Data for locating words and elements
»»

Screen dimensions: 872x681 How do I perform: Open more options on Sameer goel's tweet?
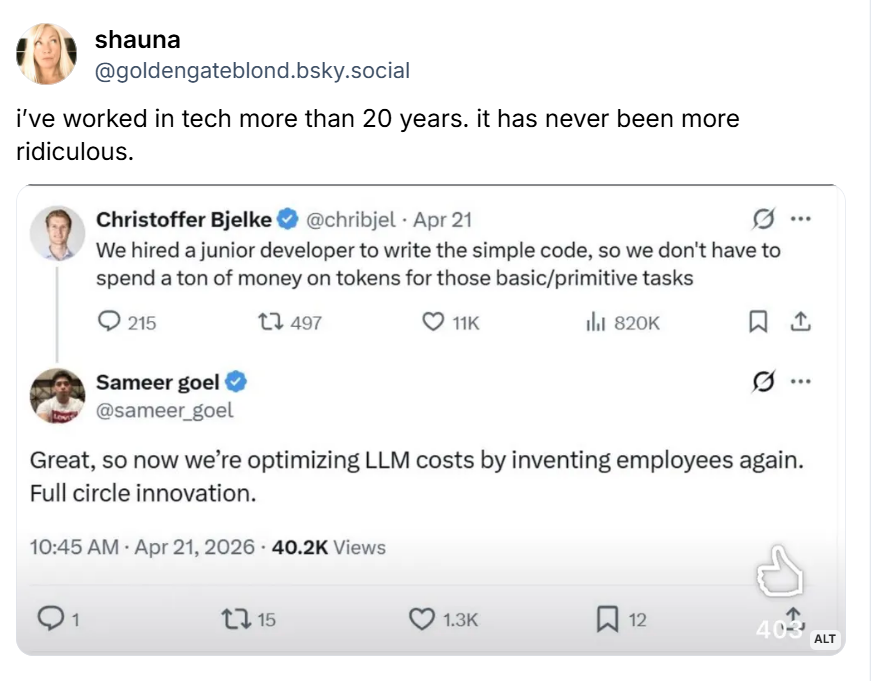click(800, 381)
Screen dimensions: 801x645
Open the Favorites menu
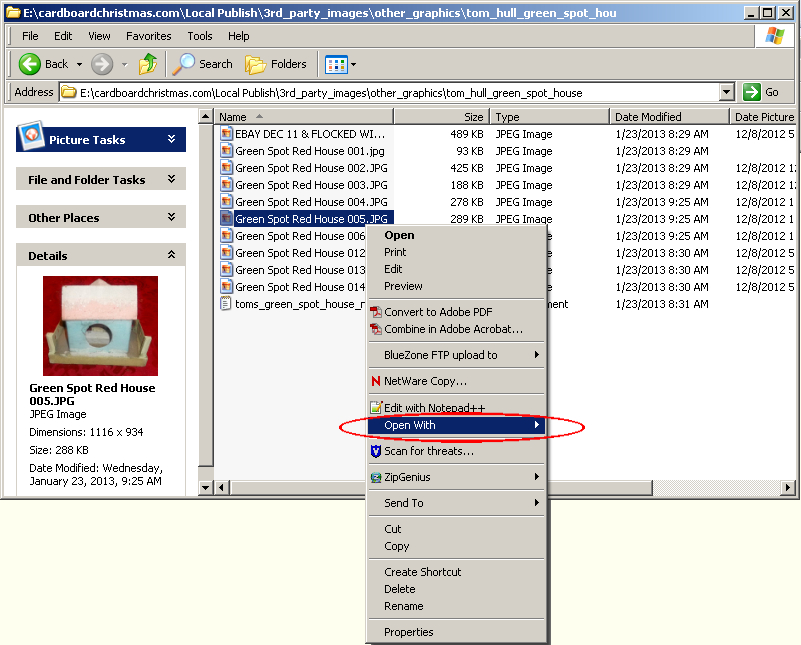148,36
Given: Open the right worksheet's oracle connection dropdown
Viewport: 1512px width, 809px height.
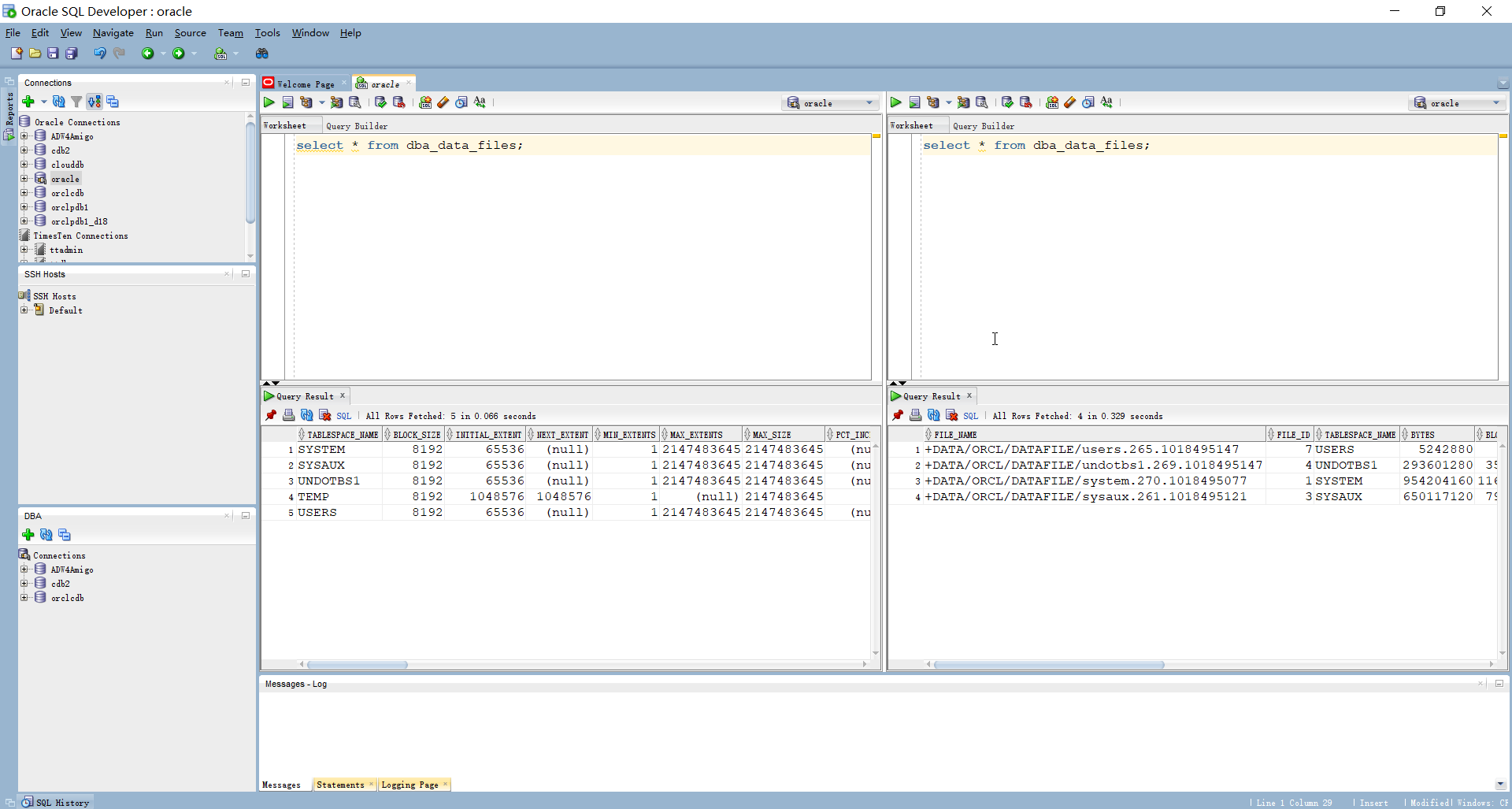Looking at the screenshot, I should coord(1495,103).
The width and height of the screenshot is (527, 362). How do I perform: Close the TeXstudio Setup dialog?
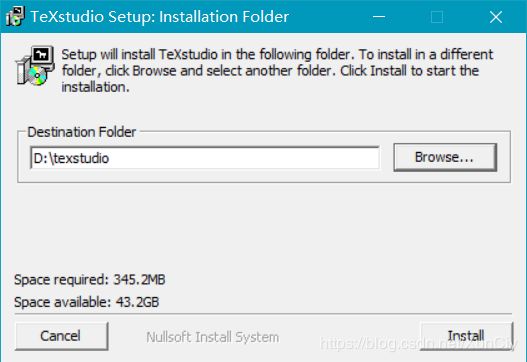496,16
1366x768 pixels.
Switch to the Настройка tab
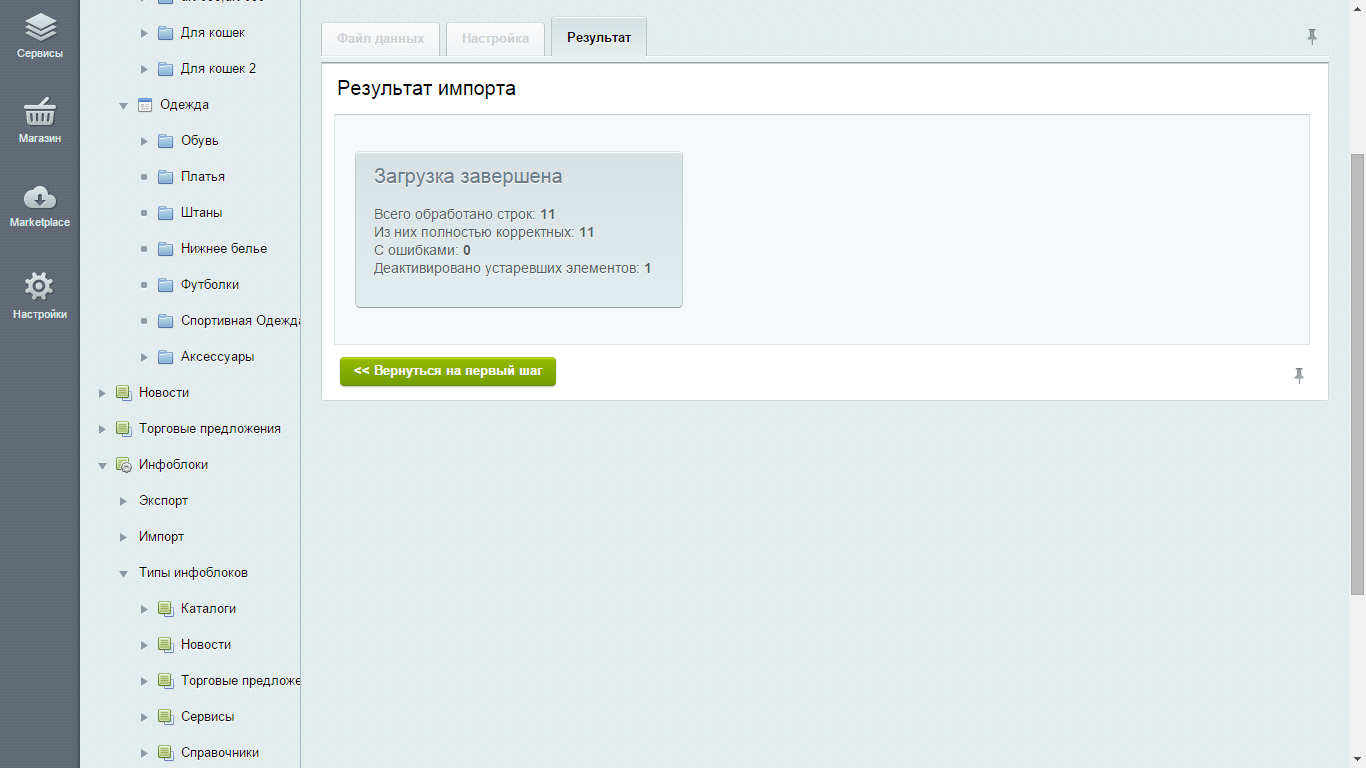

««

* _Written request_
Update the entries above by changing "Screen dimensions" to "Screenshot size" and leaving everything else as it is. Omit the pictures from your answer.

* _Completed task_
Screenshot size: 872x681 How do I perform: Open more options on Sameer goel's tweet?
click(800, 381)
Screenshot size: 801x645
Open the Favorites menu
148,36
Given: Open the right worksheet's oracle connection dropdown
Viewport: 1512px width, 809px height.
Looking at the screenshot, I should coord(1495,103).
The width and height of the screenshot is (527, 362). How do I perform: Close the TeXstudio Setup dialog?
496,16
1366x768 pixels.
Switch to the Настройка tab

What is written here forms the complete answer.